Even though he didn’t have much live experience, his exposure on Twitch and as a member of Team PokerStars Online, opened up some opportunities for him that weren’t there before. Last summer, Poker Night in America came calling and invited him to be part of a cast that included some of the biggest names in poker including Daniel Negreanu, Phil Hellmuth and Randy ‘nanonoko’ Lew. The opportunity was something he cherished.


“I wasn’t nervous to play poker at all. I was a little bit nervous to meet some of those guys in that they’re the ones, a couple years ago, that I really looked up to,” said Staples. “I remember going to the 2013 World Series of Poker, I believe, and seeing ‘nanonoko’ in the halls and being afraid to shake his hand, like being afraid to approach him, and now I was playing in a game with him.”

Opportunities to play live are a perk of the job, but Staples understands a bulk of his energy needs to go to his core product, the live stream and the supporting content. While many young players simply bury themselves in poker; playing, hand review, session study and Skype chat, Staples devotes a lot of his free time to making sure he’s improving his product.

“I only think about poker when I’m actively studying or playing. Other than that, it’s 100% the stream, because it’s new – it’s like 2003 of Twitch poker right now,” said Staples. “It isn’t a very efficient game yet, and it’s just the Wild West. It’s a rush to grow, to be better. So that’s where almost all of my thinking goes throughout the day.”

Being good at poker, winning tournaments and having deep runs is an integral part of the formula for success, but it’s certainly not the most important piece. While Staples’ early foray into golf prepared him for the competitive side of poker, his music lessons and performances taught him about the value of connecting with his audience, something Staples knows will be the foundation his career is built on.

“It has to come down to caring about the people that are investing their time in you. Interacting with them on a real basis, trying to connect with them on social media and keep up with what’s going on in their lives and answering their questions in chat and answering their emails and doing everything you can to be a good person, be a valuable person to them,” said Staples.

Growing as a poker player and as a streamer are the two focuses of Staples’ life right now, but he knows that if he continues to have success in those two areas, other doors will open for him. He’s just not sure what those opportunities might be.

“Streamer does not define it anymore. I would like to do a lot. I’d like to keep climbing the mountain, basically, keep improving in my life, and that’s really sort of all I know right now,” said Staples. “Right now I’m focused on poker, hardcore streaming, YouTube, community. Where will that be in three years? I don’t know, but somewhere where hopefully I’m continuing to improve and work towards my goals.”

While his audience continues to grow by leaps and bounds as more and more poker players discover Twitch and more of the core Twitch audience finds poker, Staples has one viewer who’s always going to be tuning in, no matter what.

“I probably go in every day and listen to him talk just a little bit because he’s in Calgary and we’re (in Lethbridge) so we don’t see Jaime that often,” said Susie. “So I have watched him, but I have to be truthful – I don’t know how to play poker.”

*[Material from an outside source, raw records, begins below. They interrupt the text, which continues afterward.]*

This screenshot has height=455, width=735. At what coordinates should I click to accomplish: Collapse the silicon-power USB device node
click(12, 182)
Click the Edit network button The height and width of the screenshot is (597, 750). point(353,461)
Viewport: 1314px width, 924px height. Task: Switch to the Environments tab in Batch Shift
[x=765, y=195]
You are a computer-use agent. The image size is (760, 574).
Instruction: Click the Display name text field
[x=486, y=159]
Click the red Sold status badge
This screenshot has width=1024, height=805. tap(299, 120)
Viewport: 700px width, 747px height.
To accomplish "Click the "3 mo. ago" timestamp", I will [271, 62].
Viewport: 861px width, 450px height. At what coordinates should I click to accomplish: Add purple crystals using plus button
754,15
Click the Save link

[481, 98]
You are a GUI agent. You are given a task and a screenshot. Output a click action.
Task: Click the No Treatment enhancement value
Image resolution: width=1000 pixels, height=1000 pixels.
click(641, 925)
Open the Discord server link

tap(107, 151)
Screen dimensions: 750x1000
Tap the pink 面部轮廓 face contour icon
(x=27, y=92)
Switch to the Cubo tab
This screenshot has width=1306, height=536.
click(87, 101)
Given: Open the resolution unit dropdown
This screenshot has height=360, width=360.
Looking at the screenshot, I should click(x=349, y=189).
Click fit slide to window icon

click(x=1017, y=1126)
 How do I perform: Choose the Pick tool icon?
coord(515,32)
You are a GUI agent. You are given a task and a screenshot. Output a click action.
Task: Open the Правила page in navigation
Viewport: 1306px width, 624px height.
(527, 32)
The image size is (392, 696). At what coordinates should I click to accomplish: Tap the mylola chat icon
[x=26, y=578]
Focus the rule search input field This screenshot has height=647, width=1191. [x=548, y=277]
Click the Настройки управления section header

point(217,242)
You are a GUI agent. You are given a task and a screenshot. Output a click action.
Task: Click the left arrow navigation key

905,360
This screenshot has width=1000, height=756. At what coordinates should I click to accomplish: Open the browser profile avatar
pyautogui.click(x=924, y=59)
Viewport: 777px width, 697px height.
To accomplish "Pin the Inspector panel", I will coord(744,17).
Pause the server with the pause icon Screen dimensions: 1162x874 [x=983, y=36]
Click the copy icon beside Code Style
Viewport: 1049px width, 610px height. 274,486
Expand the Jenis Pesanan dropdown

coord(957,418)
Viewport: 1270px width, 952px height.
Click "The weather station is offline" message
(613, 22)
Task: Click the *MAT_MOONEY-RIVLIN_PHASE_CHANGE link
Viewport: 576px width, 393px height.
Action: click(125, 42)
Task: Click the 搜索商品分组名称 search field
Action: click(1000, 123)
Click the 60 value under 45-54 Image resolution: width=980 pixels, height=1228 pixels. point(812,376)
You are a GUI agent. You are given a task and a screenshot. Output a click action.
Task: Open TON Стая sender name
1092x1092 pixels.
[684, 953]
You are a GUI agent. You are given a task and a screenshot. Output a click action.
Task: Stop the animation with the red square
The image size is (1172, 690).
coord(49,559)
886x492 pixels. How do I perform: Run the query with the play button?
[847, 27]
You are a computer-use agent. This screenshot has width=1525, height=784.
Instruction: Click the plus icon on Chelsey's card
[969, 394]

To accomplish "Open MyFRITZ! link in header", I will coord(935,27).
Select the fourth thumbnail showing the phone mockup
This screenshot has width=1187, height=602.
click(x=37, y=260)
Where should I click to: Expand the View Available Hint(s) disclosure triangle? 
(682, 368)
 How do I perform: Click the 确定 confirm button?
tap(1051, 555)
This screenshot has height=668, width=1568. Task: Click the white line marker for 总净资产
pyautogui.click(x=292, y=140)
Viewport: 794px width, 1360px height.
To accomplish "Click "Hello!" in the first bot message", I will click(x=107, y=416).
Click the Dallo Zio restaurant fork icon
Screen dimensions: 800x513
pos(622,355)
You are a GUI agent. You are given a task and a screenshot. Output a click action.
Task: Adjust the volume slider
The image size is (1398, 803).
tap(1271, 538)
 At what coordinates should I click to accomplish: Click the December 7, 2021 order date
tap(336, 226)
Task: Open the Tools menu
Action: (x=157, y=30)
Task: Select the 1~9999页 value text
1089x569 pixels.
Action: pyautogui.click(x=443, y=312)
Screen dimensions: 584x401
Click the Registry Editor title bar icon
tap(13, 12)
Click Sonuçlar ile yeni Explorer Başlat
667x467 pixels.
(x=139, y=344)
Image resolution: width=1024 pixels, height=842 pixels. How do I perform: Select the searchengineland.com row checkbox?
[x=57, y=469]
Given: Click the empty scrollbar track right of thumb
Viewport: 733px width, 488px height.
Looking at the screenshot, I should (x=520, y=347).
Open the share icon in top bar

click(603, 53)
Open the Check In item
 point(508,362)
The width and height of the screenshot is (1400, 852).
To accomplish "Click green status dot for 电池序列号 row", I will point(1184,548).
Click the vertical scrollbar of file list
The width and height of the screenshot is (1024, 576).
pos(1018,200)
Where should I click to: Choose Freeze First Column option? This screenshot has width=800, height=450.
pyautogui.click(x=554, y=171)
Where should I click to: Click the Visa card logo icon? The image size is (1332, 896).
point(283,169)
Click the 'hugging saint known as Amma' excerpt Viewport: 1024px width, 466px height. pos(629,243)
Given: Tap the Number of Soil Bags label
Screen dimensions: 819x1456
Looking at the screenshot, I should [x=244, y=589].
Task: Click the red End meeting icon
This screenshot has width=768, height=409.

She doesn’t play the game, but checks out the stream as a show of support and to watch her son put his passion for the game for the world to see. When something happens on the stream that she doesn’t quite understand she relies on friends and colleagues to explain it to her.

“Somebody who understands poker will tell me, ‘no, he didn’t have a choice there, that wasn’t bad play, those are the cards, he didn’t do anything wrong’,” said Susie. “Oh okay. As long as he didn’t do anything stupid, that’s all I want to know.”

Even if he had made a bad play, she knows that Staples is making his own decisions now. The golf thing turned out to be a bit of a phase and the musician’s life just wasn’t meant to be for Staples, but Susie has known since her son was born that his destiny was really up to him.

“The day he was born I remember his dad saying, he owns himself we just get to raise him,” said Susie. “And I still remember that day, the day he was born, and it really is true.”